During the summers of 1896 and 1897, Monet would set out daily at dawn and hike across marshes and meadows, through poppies and poplars down to the bank of the Seine. There he would step into a rowboat moored in the reeds and row out to a special-built boat he had ordered constructed for use as a studio on the water.
Pictured here is one of some twenty paintings he did in a series known as Mornings on the Seine. The setting is where the Epte feeds into the Seine. Can you differentiate the water, the river banks, the trees? Or is that only the river, bearing with it reflections of what grows on the shore?
Many of Monet’s contemporaries criticized these works. The shift from identifiable images of haystacks, buildings and boats disturbed them. His more forgiving supporters attributed the blurred images to his declining eyesight as a result of the cataracts he had developed. What they all failed to understand was that Monet was not seeking to paint objects.

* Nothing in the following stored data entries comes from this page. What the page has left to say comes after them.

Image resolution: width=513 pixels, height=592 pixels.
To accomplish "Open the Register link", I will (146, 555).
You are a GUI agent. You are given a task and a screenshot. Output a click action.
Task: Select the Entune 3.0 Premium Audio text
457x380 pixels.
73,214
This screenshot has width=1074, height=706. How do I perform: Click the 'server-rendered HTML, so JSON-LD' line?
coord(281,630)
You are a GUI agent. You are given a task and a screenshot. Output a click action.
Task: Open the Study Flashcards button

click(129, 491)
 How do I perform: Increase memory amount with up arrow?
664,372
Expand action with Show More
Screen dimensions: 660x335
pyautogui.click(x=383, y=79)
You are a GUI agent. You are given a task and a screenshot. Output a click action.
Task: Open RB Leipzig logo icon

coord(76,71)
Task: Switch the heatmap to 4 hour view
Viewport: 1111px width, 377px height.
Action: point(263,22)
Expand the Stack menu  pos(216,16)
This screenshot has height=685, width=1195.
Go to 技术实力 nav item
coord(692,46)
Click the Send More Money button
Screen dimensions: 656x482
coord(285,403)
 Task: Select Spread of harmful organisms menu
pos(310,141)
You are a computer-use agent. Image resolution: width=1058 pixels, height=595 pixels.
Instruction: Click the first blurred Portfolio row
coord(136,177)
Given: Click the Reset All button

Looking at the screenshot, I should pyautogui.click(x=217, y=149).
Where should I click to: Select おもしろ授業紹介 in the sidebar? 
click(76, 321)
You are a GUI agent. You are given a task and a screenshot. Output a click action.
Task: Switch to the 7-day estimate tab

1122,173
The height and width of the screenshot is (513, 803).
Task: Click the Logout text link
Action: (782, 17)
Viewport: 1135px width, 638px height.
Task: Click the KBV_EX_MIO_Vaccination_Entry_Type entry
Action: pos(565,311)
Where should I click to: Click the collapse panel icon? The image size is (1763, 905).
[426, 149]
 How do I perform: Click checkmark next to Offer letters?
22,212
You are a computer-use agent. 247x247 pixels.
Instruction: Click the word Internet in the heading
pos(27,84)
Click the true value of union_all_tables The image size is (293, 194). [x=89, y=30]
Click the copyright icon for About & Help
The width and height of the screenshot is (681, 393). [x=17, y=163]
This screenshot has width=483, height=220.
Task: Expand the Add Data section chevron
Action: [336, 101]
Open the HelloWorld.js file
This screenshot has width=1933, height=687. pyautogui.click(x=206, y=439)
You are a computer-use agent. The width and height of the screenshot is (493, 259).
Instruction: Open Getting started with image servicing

He sought to portray the empty space around the objects. “Other painters paint a bridge, a house, a boat,” Monet said. “I want to paint the air in which the bridge, the house and the boat are to be found.”
The river for Monet was a site where his yearning to paint air, the nothingness that frames the something, was nourished and inspired.
This week’s prescribed Jewish scriptural readings provide a canvass on which are images of rivers from three different biblical books.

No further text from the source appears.